Open-source benchmark EVMbench tests how well AI agents handle smart contract exploits
Summary
EVMbench is an open-source benchmark from OpenAI and Paradigm that tests AI agents on detecting, patching, and exploiting real smart contract vulnerabilities. It uses 120 curated flaws to provide automated, repeatable evaluations of AI security analysis capabilities.
OpenAI and Paradigm launch smart contract security benchmark
OpenAI and crypto venture firm Paradigm have released EVMbench, an open-source benchmark designed to test how well AI agents can handle smart contract security tasks. The tool focuses on real-world vulnerability patterns drawn from audited codebases and contest reports.
It arrives as smart contract exploits continue to drain funds from blockchain projects. The permanently deployed, autonomous nature of Ethereum Virtual Machine (EVM) contracts, which often control large asset pools, creates a persistent security challenge.
How the benchmark tests AI agents
EVMbench evaluates agent performance using three distinct task types: detection, patching, and exploitation. The goal is to provide a repeatable evaluation for AI models that claim to support contract auditing or automated security analysis.
In detect mode, the model reviews smart contract repositories and attempts to identify previously documented vulnerabilities. Scoring is based on recall—whether the agent successfully flags the known, ground-truth issues from reference audits.
In patch mode, the model must modify contract code to remove a vulnerability without breaking expected functionality. Grading checks both that the exploit is eliminated and that original tests still pass.

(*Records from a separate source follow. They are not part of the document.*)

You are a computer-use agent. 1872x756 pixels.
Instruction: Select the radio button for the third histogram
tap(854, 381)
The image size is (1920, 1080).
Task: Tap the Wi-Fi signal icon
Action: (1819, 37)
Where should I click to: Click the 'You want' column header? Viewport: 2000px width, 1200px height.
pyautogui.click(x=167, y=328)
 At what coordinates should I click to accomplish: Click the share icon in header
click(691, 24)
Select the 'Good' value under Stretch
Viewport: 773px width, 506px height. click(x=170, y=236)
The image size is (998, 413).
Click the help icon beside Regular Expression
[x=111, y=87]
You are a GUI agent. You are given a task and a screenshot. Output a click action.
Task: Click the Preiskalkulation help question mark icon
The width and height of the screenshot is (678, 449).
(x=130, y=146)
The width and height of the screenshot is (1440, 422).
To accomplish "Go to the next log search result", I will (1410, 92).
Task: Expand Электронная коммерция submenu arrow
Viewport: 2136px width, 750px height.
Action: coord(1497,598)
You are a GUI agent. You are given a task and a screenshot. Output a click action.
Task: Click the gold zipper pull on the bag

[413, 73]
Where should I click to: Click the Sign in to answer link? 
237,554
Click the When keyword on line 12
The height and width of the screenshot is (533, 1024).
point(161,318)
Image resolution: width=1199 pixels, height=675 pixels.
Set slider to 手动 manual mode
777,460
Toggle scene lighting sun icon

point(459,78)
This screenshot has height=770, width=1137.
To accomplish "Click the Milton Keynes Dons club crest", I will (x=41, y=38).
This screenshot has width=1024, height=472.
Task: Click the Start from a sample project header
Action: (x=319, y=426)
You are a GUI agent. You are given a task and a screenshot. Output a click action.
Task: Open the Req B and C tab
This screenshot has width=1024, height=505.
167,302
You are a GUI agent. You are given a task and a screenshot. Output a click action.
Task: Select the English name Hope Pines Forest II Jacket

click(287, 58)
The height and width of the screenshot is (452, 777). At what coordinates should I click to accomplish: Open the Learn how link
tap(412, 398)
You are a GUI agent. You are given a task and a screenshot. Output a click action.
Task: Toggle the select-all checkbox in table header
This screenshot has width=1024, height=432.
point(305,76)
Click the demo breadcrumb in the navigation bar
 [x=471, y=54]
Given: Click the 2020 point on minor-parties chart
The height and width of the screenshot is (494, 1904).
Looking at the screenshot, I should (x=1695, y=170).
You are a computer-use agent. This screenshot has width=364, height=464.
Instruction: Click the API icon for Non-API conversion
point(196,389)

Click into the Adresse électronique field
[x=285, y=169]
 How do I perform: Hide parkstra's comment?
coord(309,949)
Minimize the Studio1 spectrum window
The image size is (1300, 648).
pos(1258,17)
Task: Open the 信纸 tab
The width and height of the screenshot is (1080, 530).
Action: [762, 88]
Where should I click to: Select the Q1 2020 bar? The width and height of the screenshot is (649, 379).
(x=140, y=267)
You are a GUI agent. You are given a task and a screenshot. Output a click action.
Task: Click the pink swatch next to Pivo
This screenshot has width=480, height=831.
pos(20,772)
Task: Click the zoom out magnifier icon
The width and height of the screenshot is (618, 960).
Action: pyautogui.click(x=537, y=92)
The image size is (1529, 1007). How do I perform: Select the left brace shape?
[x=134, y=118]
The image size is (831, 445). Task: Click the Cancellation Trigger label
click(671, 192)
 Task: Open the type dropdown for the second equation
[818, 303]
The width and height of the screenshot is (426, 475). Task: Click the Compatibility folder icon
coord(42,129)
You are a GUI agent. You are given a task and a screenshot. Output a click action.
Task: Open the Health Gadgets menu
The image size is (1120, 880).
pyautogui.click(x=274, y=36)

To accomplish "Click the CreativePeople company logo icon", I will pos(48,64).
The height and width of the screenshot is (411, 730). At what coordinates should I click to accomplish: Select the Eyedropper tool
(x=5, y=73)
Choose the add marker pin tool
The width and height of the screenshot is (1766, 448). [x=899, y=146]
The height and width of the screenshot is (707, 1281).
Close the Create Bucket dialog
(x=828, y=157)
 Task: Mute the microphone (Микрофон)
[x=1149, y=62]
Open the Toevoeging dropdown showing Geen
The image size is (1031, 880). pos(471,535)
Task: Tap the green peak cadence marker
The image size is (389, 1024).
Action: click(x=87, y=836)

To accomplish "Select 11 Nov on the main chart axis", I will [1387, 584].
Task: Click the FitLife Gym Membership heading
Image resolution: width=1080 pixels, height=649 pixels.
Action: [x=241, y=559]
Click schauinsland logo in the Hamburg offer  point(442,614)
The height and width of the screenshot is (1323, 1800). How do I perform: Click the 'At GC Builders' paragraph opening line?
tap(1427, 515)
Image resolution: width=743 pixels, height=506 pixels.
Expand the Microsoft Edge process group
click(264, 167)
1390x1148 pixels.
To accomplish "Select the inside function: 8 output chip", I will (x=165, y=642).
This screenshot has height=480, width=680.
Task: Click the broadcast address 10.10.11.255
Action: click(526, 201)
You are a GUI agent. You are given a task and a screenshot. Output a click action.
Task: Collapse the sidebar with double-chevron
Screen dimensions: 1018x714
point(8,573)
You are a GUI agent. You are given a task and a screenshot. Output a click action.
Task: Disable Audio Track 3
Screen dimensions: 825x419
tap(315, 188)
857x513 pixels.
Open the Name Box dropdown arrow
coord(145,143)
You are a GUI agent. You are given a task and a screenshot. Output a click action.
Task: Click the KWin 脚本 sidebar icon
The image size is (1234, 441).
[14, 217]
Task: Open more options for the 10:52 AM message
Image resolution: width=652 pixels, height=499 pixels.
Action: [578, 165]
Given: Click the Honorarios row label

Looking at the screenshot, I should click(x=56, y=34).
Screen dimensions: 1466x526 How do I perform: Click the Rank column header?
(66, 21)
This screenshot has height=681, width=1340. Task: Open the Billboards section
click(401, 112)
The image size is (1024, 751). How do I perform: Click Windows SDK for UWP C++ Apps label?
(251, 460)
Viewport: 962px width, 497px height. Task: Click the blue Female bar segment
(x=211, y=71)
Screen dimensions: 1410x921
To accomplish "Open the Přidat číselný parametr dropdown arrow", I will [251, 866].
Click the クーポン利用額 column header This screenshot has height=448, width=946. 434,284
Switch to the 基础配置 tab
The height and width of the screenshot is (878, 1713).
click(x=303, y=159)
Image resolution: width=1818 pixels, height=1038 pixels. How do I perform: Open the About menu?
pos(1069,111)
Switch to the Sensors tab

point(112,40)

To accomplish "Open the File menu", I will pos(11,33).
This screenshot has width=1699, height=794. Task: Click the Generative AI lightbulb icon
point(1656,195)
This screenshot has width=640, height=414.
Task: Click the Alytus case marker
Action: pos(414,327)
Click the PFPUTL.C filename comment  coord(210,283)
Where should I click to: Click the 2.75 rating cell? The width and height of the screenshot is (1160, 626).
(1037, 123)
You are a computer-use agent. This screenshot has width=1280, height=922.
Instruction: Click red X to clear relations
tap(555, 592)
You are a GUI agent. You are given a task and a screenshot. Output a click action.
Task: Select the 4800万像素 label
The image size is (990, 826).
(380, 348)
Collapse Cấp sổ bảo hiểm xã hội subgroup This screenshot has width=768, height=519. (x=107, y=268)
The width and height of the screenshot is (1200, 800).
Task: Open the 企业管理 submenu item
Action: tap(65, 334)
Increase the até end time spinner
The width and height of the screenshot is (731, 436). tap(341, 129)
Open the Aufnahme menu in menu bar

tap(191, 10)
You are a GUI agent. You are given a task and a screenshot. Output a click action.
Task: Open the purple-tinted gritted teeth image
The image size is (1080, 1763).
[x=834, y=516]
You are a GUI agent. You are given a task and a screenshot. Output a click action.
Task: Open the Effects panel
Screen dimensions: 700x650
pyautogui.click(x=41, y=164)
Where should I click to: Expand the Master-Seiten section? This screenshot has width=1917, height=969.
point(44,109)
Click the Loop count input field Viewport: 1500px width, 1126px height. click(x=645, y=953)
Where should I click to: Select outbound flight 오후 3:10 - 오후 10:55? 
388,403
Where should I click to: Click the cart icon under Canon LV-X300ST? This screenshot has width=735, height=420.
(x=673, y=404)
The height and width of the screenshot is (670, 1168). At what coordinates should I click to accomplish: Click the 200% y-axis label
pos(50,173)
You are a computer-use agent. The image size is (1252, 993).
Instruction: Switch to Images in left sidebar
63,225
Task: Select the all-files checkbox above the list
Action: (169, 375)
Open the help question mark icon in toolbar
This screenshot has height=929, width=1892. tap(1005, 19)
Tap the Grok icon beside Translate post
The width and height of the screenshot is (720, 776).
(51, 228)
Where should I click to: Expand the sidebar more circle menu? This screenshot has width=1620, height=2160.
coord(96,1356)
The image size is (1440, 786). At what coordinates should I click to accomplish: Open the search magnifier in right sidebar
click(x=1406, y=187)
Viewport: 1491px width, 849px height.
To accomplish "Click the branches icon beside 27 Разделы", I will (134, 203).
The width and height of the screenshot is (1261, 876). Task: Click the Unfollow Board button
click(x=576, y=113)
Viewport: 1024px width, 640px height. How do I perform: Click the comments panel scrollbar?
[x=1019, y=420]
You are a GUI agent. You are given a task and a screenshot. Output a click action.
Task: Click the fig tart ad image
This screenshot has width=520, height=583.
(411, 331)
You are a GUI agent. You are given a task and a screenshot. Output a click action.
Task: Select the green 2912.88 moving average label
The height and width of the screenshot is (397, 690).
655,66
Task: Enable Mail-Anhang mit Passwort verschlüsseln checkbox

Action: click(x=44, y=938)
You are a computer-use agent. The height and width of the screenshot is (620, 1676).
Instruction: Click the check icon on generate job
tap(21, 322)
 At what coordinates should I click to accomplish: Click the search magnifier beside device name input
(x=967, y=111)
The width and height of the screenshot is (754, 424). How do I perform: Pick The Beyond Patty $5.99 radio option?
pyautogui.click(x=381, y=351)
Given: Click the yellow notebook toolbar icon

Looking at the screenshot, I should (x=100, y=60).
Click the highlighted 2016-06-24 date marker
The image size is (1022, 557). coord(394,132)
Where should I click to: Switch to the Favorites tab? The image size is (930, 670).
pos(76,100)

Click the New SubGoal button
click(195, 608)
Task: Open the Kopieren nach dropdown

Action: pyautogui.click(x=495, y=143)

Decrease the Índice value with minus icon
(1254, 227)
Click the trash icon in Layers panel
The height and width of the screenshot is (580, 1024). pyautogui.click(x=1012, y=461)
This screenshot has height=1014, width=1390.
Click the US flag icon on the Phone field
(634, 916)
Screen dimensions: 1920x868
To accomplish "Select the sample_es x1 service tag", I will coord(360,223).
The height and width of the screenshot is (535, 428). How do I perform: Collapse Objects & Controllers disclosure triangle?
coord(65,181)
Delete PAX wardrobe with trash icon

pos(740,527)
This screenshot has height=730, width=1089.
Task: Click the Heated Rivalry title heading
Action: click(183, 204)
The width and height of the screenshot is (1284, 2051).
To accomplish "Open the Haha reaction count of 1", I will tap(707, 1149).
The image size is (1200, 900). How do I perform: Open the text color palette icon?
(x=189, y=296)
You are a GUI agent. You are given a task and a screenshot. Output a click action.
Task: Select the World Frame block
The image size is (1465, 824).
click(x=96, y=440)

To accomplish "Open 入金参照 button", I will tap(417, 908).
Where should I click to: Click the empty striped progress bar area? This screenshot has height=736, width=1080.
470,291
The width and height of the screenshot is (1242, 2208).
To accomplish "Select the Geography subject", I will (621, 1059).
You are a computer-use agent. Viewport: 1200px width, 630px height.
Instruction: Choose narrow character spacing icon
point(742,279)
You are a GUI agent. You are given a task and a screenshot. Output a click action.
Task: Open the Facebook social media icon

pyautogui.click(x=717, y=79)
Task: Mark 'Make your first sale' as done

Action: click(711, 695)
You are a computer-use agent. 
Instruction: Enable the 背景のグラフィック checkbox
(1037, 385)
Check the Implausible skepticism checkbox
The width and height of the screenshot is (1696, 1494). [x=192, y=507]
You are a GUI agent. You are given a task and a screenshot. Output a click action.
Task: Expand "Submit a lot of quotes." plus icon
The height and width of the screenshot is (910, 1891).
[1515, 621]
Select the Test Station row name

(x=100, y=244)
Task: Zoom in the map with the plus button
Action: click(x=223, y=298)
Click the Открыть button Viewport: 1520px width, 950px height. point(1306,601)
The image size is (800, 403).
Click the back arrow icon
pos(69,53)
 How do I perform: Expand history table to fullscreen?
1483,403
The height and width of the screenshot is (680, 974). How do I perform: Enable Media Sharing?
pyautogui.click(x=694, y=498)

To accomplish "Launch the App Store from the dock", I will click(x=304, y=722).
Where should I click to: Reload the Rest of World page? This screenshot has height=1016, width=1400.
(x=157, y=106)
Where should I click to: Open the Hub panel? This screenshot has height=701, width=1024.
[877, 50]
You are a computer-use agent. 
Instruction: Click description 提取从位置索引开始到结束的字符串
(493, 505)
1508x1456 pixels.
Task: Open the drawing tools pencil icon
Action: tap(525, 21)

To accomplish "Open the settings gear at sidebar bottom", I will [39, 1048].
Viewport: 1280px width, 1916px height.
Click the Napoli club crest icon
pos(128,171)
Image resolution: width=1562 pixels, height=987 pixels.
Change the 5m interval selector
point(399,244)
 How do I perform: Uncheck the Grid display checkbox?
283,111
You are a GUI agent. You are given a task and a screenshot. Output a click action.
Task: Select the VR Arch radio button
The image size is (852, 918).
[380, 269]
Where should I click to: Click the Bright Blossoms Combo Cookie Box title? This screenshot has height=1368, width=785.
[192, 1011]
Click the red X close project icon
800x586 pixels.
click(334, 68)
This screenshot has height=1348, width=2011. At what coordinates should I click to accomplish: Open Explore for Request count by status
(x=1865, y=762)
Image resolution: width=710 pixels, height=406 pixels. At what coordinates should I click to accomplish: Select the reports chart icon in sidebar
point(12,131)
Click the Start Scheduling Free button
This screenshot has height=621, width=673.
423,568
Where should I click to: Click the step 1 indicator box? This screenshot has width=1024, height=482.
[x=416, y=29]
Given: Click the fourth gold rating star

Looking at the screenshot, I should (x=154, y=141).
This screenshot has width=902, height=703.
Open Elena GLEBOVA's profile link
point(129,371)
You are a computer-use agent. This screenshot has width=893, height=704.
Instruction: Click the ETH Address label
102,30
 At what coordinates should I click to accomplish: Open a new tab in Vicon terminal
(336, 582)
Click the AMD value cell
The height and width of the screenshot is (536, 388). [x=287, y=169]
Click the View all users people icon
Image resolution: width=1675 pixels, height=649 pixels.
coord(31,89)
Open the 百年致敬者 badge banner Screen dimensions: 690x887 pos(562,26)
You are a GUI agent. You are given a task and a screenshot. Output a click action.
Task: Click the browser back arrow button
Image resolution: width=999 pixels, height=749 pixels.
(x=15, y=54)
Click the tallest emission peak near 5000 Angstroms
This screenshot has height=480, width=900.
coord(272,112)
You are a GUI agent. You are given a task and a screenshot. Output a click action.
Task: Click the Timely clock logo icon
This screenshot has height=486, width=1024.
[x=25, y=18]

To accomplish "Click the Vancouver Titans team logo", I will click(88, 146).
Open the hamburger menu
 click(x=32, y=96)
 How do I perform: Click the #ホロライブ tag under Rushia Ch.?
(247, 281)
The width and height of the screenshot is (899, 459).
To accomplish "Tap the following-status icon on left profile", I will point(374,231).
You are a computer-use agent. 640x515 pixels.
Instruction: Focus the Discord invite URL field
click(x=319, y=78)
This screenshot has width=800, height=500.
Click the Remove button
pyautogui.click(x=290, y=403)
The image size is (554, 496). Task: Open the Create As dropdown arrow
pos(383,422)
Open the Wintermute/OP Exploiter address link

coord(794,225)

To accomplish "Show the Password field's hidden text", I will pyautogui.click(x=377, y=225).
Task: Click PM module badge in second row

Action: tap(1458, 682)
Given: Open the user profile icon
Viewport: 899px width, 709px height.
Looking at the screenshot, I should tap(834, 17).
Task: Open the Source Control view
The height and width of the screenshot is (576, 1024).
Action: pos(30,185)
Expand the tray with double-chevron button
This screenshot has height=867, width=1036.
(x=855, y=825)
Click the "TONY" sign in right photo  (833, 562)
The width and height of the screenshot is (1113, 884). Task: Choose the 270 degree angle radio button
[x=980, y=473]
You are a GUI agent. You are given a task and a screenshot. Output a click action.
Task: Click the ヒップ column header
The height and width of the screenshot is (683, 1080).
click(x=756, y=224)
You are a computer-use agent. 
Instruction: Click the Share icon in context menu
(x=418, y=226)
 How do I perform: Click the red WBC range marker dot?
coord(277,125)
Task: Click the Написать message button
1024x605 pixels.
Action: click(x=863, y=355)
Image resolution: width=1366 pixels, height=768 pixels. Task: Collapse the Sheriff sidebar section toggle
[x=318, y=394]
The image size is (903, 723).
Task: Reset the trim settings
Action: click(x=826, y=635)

In exploit mode, the benchmark gives the model a sandboxed blockchain environment and asks it to execute an exploit against a vulnerable contract. Success is measured by verifying on-chain state changes like drained balances.
The dataset and testing environment
The EVMbench dataset is built from 120 curated vulnerabilities across 40 audits. Most cases come from open audit competitions, with additional scenarios sourced from Paradigm’s internal Tempo audit process.
Each case includes the vulnerable contract code and supporting infrastructure needed to recreate the scenario. The benchmark uses containerized environments and automated scoring so results can be reproduced across different machines.
- Tasks reflect realistic development conditions, increasing complexity.
- Agents must reason about contract interactions and state changes.
- Exploit evaluation uses deterministic replay in a controlled local EVM instance.
The grading harness verifies success based on contract balances and state transitions, allowing for automatic evaluation without subjective review. This framework supports repeatable execution and comparisons between models over time.
Initial results show uneven performance
Benchmark results show AI performance varies significantly across the three task types. OpenAI reported that exploit tasks remain difficult for many systems, even when models can identify vulnerabilities at a surface level.
In a blog post, OpenAI noted, “Smart contracts routinely secure $100B+ in open-source crypto assets,” highlighting the scale of funds exposed to contract bugs.
Paradigm, however, highlighted rapid improvement. “When we started working on this project, top models were only able to exploit less than 20% of the critical, fund-draining Code4rena bugs,” said Alpin Yukseloglu, a partner at Paradigm. “Today, GPT-5.3-Codex exploits over 70%.”
The benchmark also reveals that patching remains a major weakness. Fixing contract vulnerabilities requires preserving correct behavior across edge cases, which often involves understanding deeper design assumptions in the code.
An open tool for ongoing research
EVMbench is available for free on GitHub, including benchmark tasks, harness tooling, and documentation. The goal is to allow researchers and security teams to test AI models consistently as agent capabilities continue to evolve.